Task description: Among the records below, how many lines contain the word "icon"? The answer is a single number.

*** Exercise inputs Section Begins ***

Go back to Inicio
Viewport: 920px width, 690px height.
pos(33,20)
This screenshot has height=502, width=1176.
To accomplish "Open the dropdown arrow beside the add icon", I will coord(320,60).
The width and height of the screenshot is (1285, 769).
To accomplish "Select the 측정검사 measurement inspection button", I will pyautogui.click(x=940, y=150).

*** Exercise inputs Section Ends ***
*** Exercise inputs Section Begins ***

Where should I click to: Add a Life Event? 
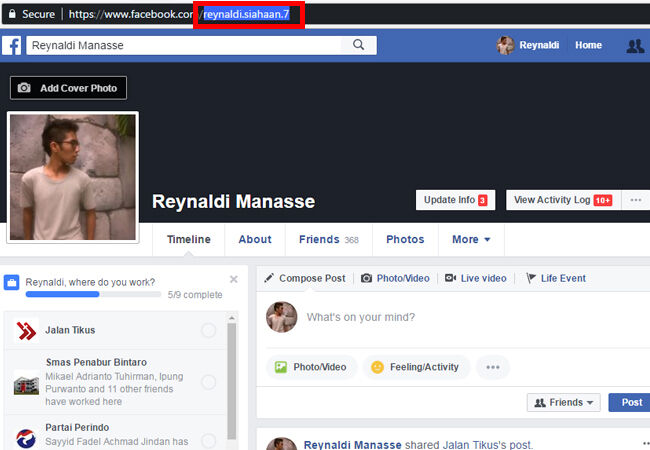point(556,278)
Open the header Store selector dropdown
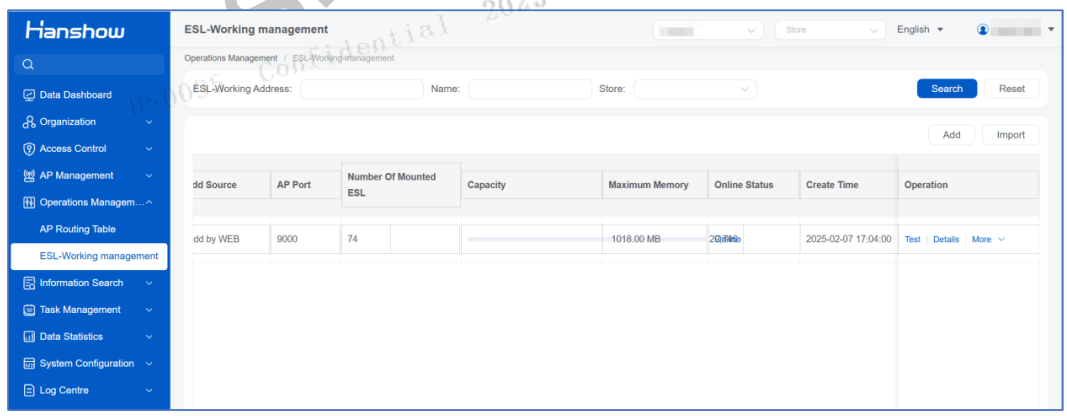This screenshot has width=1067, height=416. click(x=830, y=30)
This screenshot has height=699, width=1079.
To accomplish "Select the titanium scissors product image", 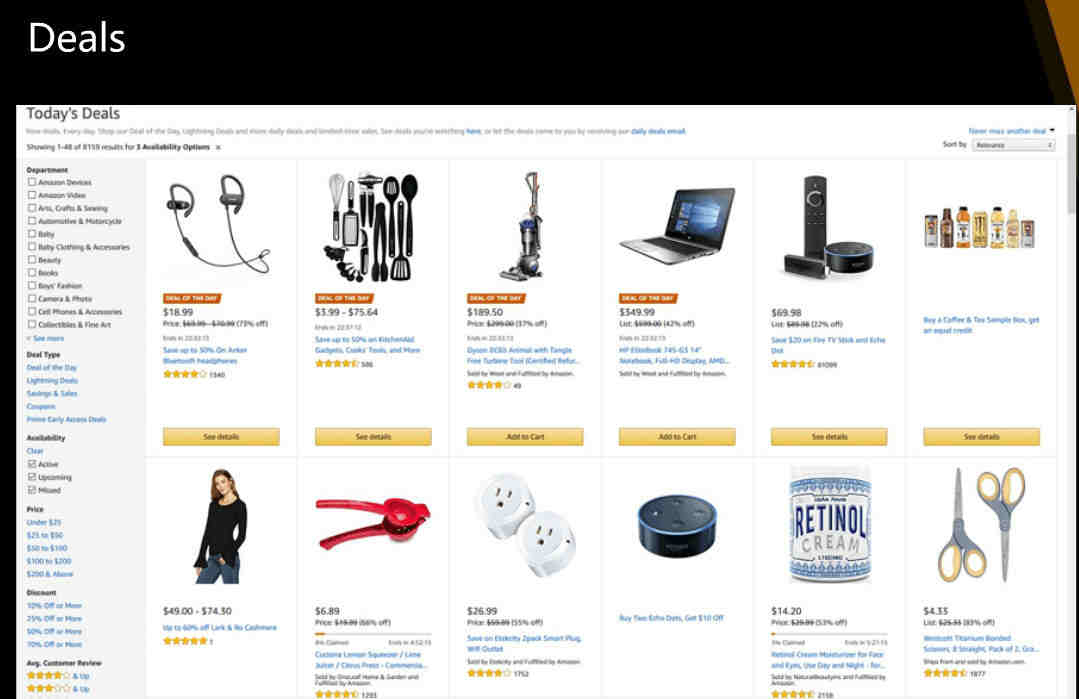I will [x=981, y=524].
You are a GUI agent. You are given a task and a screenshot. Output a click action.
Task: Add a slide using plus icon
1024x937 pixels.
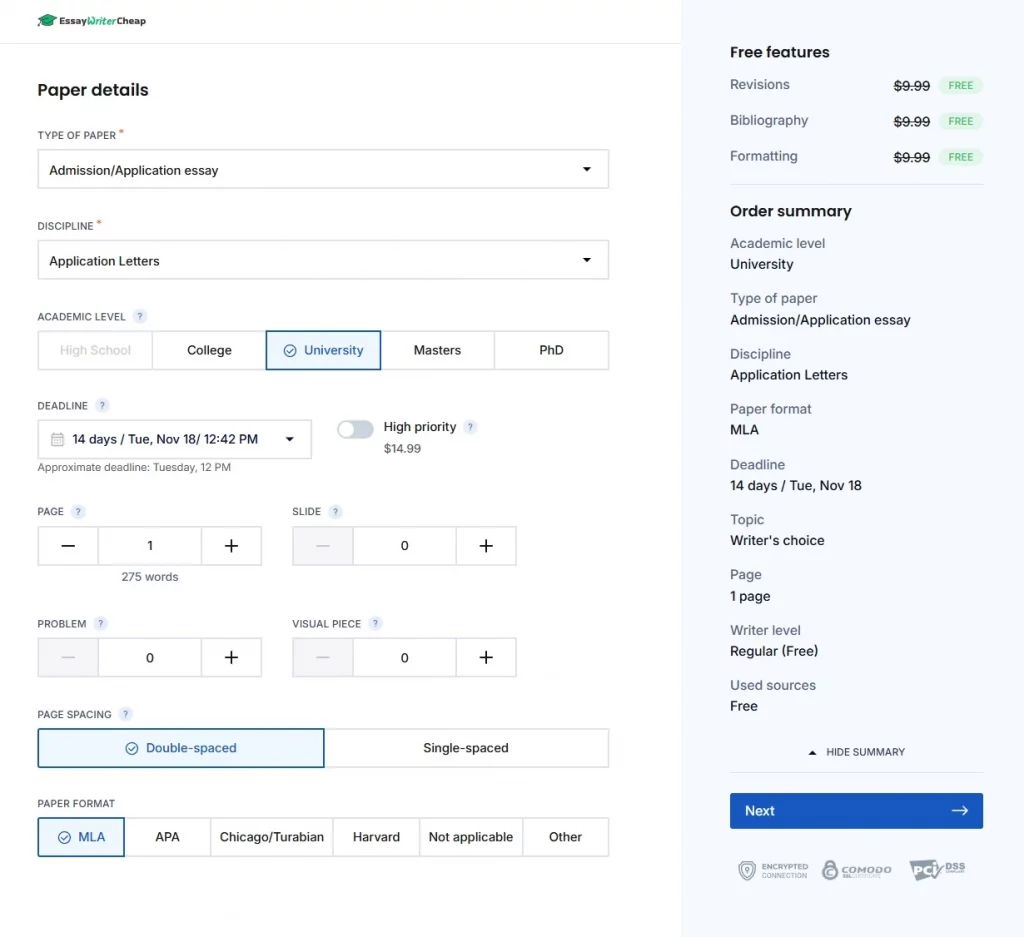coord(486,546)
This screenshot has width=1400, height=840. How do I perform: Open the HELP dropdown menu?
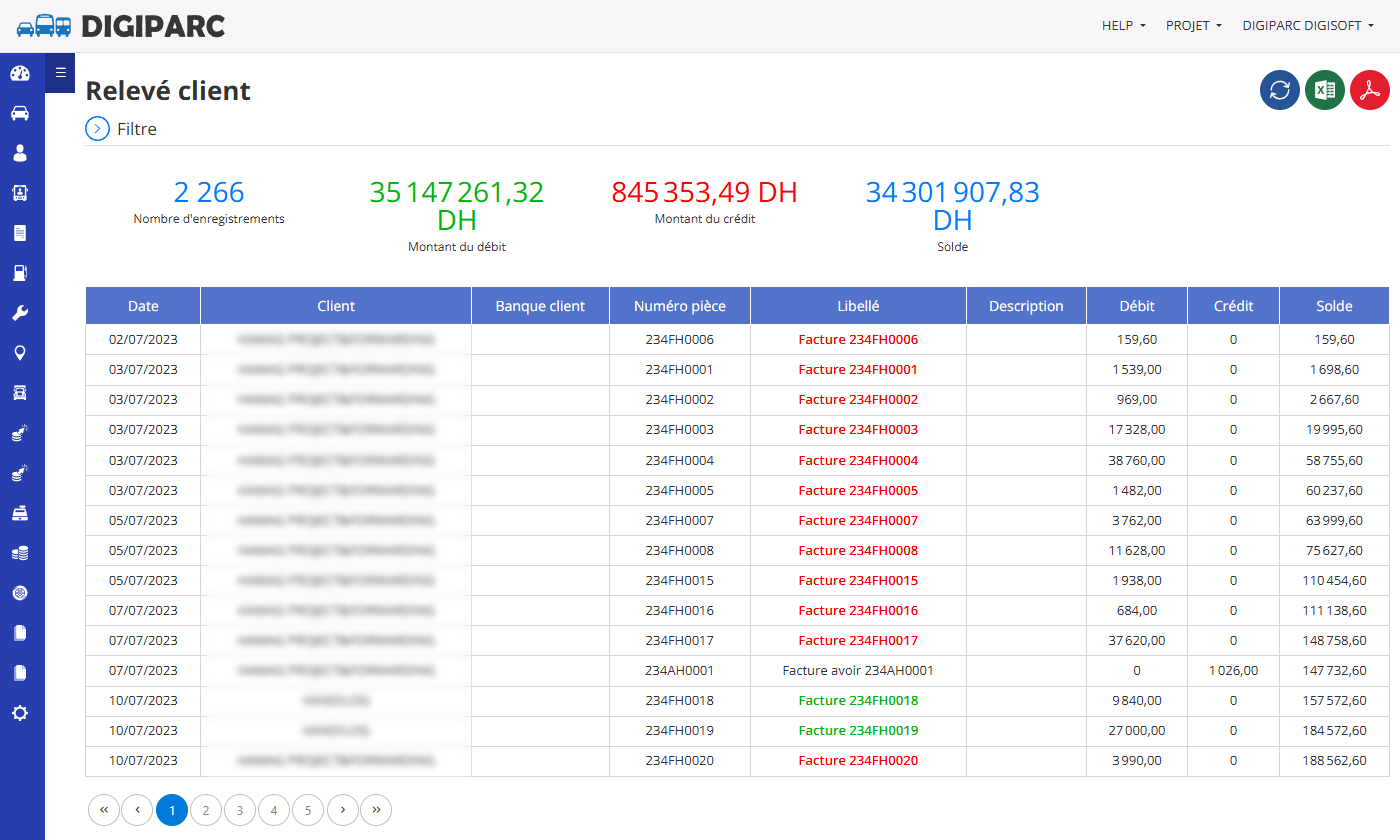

*** Exercise inputs Section Ends ***

Task result: 2